Développement de l'enfant

Regards croisés sur la juste place

Deux psychologues délivrent des éléments pour mieux s'adapter à son enfant en cas de séparation

Que signifie avoir une place au sein d’une famille pour l’enfant qui n’est pas là tout le temps ? Mario Alu et Sarah Parisel, psychologues, nous livrent leurs pistes.

Mario Alu ouvre le sujet avec un préalable : avant de s’intéresser à la place de l’enfant après la séparation, il est bon de dire que cette question de la place se pose dès la naissance de l’enfant. La place se définit à partir d’un double mouvement. D’un côté, le parent accorde ou assigne consciemment ou inconsciemment une place à l’enfant. De l’autre, l’enfant prend ou occupe sa place en collant ou en se défaisant de celle que son ou ses parent·s lui ont donnée.

En dehors du conflit parental

Prendre sa place aura une signification très différente d’un enfant à l’autre. Pour certains, davantage attachés au concret et au matériel, cela passera par le fait d’avoir une chambre à soi. D’autres seront plus attentifs à la qualité relationnelle avec l’adulte.
Sarah Parisel pointe toutefois un besoin universel commun à tous les enfants : se placer en dehors du conflit parental. « Préserver l’image de l’autre parent, respecter les différences éducatives, c’est vraiment quelque chose qui va permettre à l’enfant de sentir qu’il n’est pas pris à partie dans un conflit, ce qui serait très dommageable pour lui ».

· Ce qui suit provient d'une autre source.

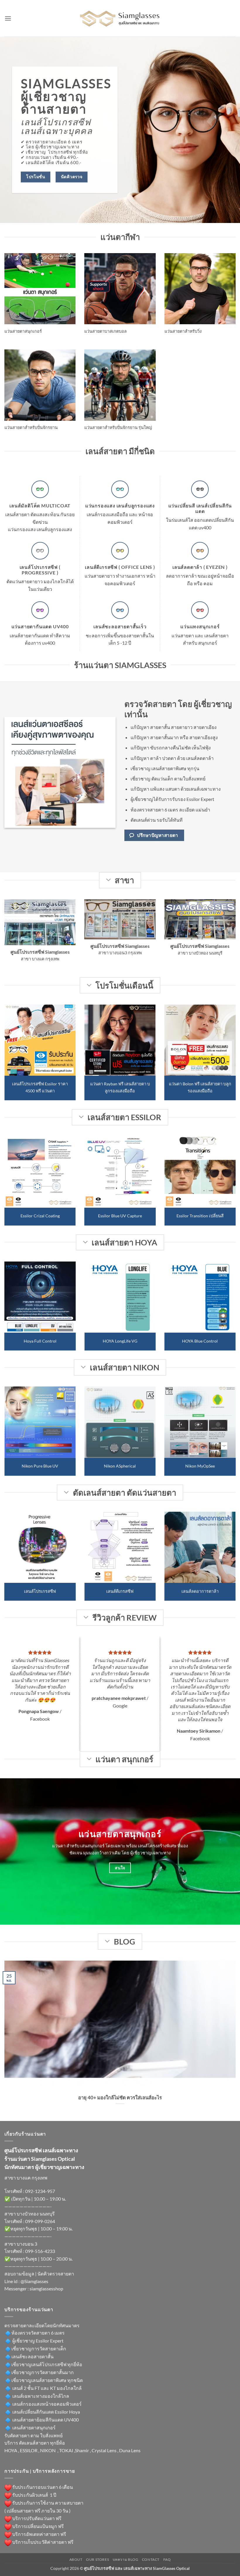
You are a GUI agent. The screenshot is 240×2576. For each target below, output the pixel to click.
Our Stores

Moitié chez l’un, moitié chez l’autre, mais pleinement soi-même

Une fois que l’enfant est préservé des enjeux de la séparation, une autre dimension importante, c’est de lui permettre de pouvoir être pleinement lui-même où qu’il soit, note encore Sarah Parisel. « L’enfant qui vit à moitié chez un parent, à moitié chez l’autre parent, sans avoir à se diviser lui-même, qui a la possibilité de maintenir sa personnalité entre les deux foyers, c’est aussi une manière de lui accorder sa juste place ».
Après la séparation, donner une place à son enfant, c’est trouver un logement pour refaire famille avec lui, penser à l’espace qu’il ou elle pourra occuper, réfléchir à la manière dont les différents aspects de sa vie vont s’agencer.
« Tous ces choix mettent l’enfant en confiance sur le fait qu’il a une place dans la nouvelle configuration familiale et qu’on le prend en compte. De son côté, l’enfant va se projeter dans cette nouvelle vie, dans les nouvelles modalités d’hébergement auxquelles il doit s’adapter, en fonction de la place qu’il ressent pouvoir tenir, prendre ou revendiquer », explique Mario Alu.  

Conserver sa place d’enfant

Notre société est très tournée vers l’épanouissement personnel, observe Mario Alu. « Si le parent doit se montrer attentif et à l’écoute de son enfant, il arrive qu’en réaction à une séparation, certains enfants expriment des besoins et des désirs proches d’une revendication à tout prix. Il appartiendra alors aux parents de mettre des limites, au risque d’en voir certains démissionnaires face à des enfants ‘sans limites’ ».
Sarah Parisel confirme l’importance de donner à l’enfant sa juste place. « L’enfant doit avoir une place à lui, mais tout ne doit pas reposer sur lui, sinon c’est intenable. Malgré la séparation, il doit rester l’enfant de ses parents ».

EN PRATIQUE

Des ressources pour les parents

  • La maison des parents solos à Forest offre des permanences sociales, des consultations juridique et psychologique et propose aussi des ateliers et activités.
  • Espace parents dans la séparation est un lieu d’écoute, de rencontre et d’orientation gratuit et confidentiel qui s’adresse aux parents en conflit. Il existe six antennes à Mons, Charleroi, Waterloo, Bruxelles, Liège et Verviers.
  • Le centre Chapelle-aux-Champs à Woluwe-Saint-Lambert propose une aide psychologique ou un suivi psychothérapeutique aux personnes en souffrance psychique en lien avec la séparation parentale. Il dispose de départements enfants-famille et adolescents-jeunes adultes, ainsi que d’un service de guidance parentale.